This study explores the potential of green hydrogen in achieving the United Kingdom's ambitious goal of net-zero emissions by 2050. The research focuses on assessing the feasibility of employing green hydrogen for heat and electricity provision at a local scale in the UK, with a particular emphasis on techno-economic evaluations of hydrogen-based solid oxide fuel cell (SOFC) systems. These evaluations aim to compare the performance of these systems to conventional natural gas-based configurations.

Two distinct case studies were undertaken using technoeconomic analysis. The first case involved SOFC-integrated combined heat and power (CHP) systems fuelled by both natural gas and hydrogen, while the second case examined SOFC–Heat Pump (HP) integrated CHP systems with the same fuel options. Additionally, the environmental viability of natural gas-fuelled SOFC and SOFC–HP systems was studied.
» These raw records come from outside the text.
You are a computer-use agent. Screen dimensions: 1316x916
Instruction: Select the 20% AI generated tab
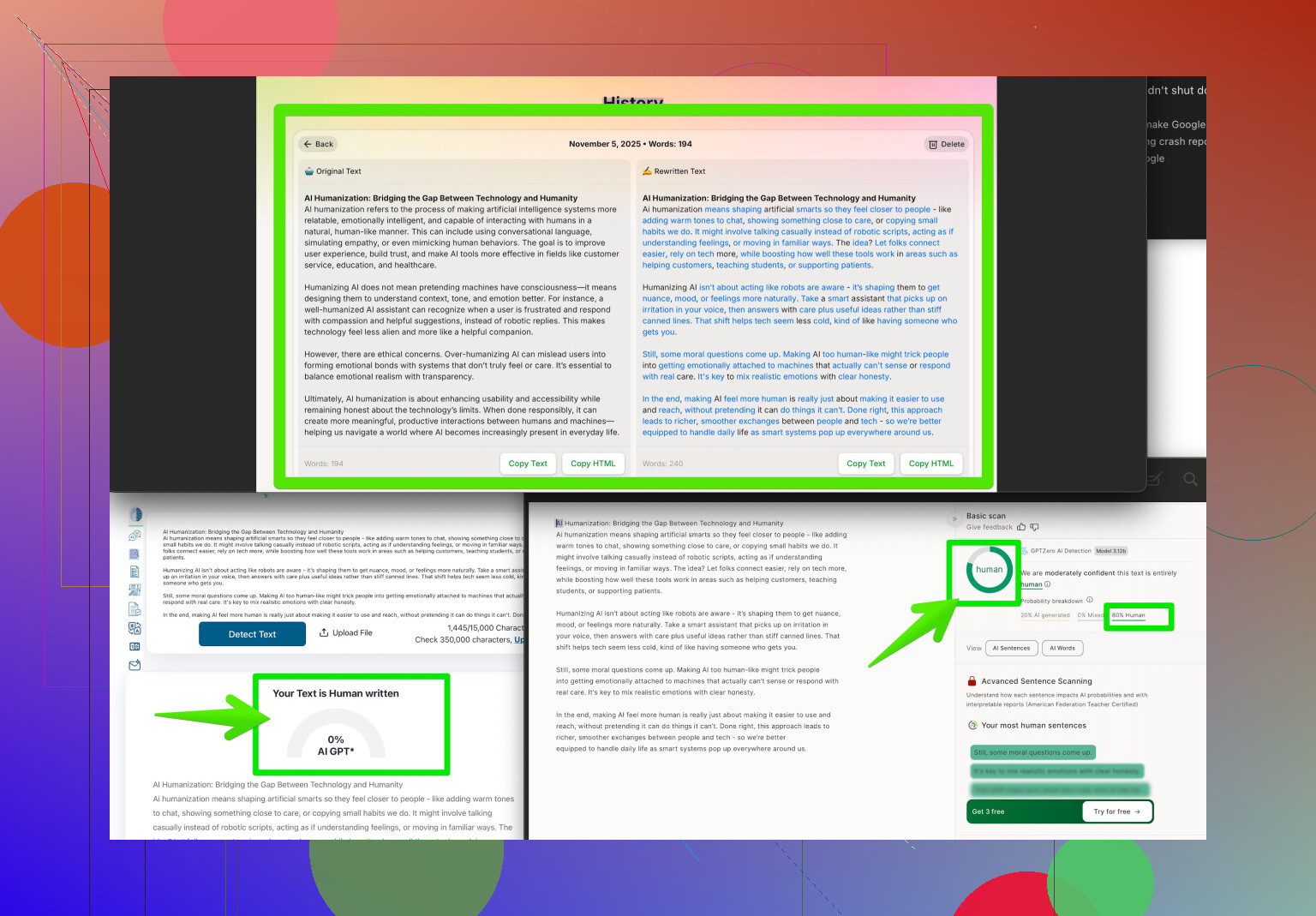click(1044, 615)
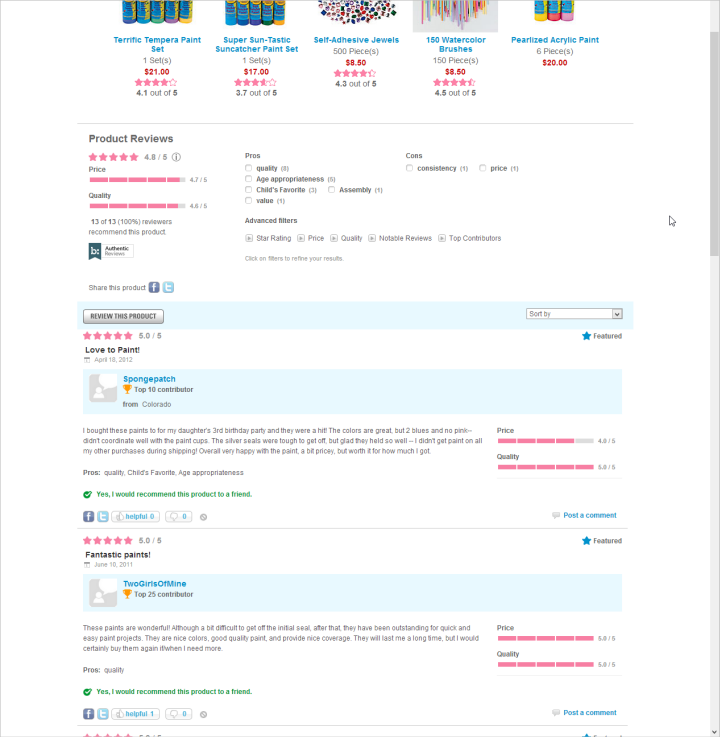Click the Twitter icon next to Share this product
This screenshot has width=720, height=737.
(x=168, y=287)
To model the SOFC-based cogeneration systems, the actual electricity and heating demand of a UK cluster were incorporated. The findings from the two case studies are as follows:

SOFC-based CHP system:

• In January, the hydrogen-fuelled system demonstrated its highest efficiencies, with energy efficiency, exergy efficiency, and electrical efficiency improving by 25.14%, 16.11%, and 12.11%, respectively, compared to the natural gas-fuelled system.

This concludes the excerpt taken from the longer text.